We have this weird thing in the church. While confession of sin and admission of our brokenness is a core theological concept, somehow our pastors are not allowed to remain broken. We want our pastors to be fully whole and fully human.
What’s weird is that Jesus alone was fully human and fully divine, and sometimes we project this onto our pastors. Of course we don’t mean to infer that our pastors are divine or God-like, yet we want them to be pretty close. We still look to pastors to shepherd us, inspire us, and role model a Christ-like life. In short, we pretty much want our pastors to be perfect.
I’ll be the first one to say that I hold my pastors to a high standard.
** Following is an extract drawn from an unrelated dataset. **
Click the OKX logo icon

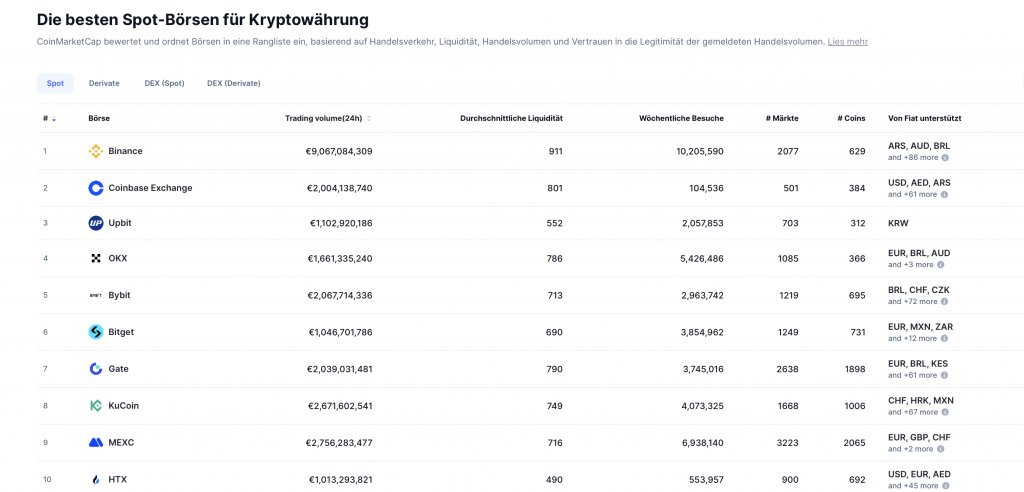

In some sense, I want her to be better than me. I want to learn from her and to see Christ in her. Yet somehow these hopes we have for our pastors translate into expectations that a pastor be whole and not broken. Which basically means that we have unrealistic expectations that can not be met because pastors are fully human and broken people.
This topic hits very close to home. I served as a local church pastor for almost a decade. And I can tell you that I struggled with my humanness. I also struggled with the brokenness of my family in the face of severe mental illness. Suicide attempts, anxiety attacks, chronic depression and hospitalization all were part of my family life while a pastor, yet this very human part of myself I did not feel safe sharing with the church. I did not want them to see that as a pastor, my life was broken. I was not pastor perfect.
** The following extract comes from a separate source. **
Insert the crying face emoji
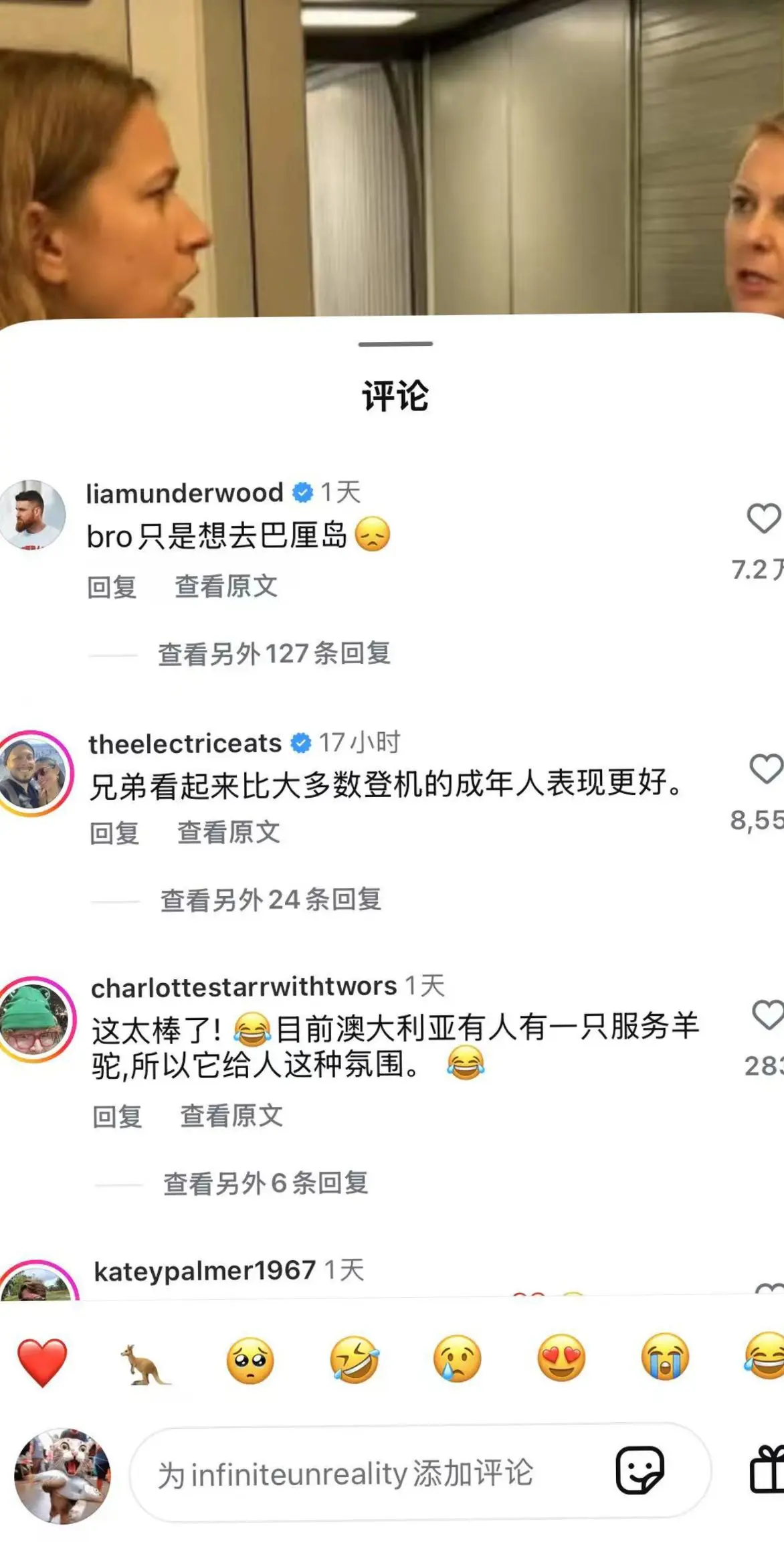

In sharing my testimony about mental illness, family and church, I’m meeting other pastors who also feel shame about being broken, being fully human. And this shame cloaks them in silence and isolation. So that what ends up happening is that churches are led by pastors who work hard to try to meet unrealistic expectations of wholeness and perfection. And everyone ends up frustrated and worse. We end up unknown and alone. We end up not revealing our identity as broken and loved children of God. We end up fracturing the beloved community instead of building it.
What would happen if pastors were allowed to not be perfect? What if pastors didn’t have to hide that fact that they live with mental health diagnosis or are in recovery from addictions?
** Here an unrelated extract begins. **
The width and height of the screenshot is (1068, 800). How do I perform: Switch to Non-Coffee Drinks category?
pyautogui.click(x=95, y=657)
What could we learn from a pastor who is openly broken and on the road with us to wholeness and recovery? What might this new-found freedom let loose in the church look like?
I know people with mental illness and addictions who are in treatment and recovery and who are amazing pastors. And it’s when their brokenness is exposed to the light that healing comes.
Let’s break the silence about mental illness, pastors and the myth of perfection.
Very true! Thanks for writing this and for sharing it. It does no one any good to put the pastor on some kind of pedestal. The church also needs to be more open in talking about mental illness–whether in the pulpit or the pews–because it touches so many lives. We all need to work together to break down stigma and shame and build up the body of Christ. Reference the FB page & campaign “BringChange2Mind”
Sigh… as a broken pastor myself… somehow these words have left me feeling even more alone. Because they are true. I’m in in the midst of a very dark personal time. Trusting God but not with my heart. Trusting that God has allowed the trials and tragedies of this past 2 years and that He has a purpose for it. But not trusting God to not allow my heart to be so shattered again. I’m afraid to dream to move forward. AND YET… those I am called to shepherd desire to see a pastor who has faith unshakable, a pastor who overcomes and even has a shining new testimony being formed out of this. They don’t want tears. They want joy. They want me to be strong for them in their own trials and tragedies; believing that I cannot be that for them if I am struggling. I don’t share these words in hopelessness. Just truth of where my soul currently is. I’m praying and writing and listening and arguing and hoping. I am grieving and believing. Begging and believing. Thank you for a safe place to just share these words.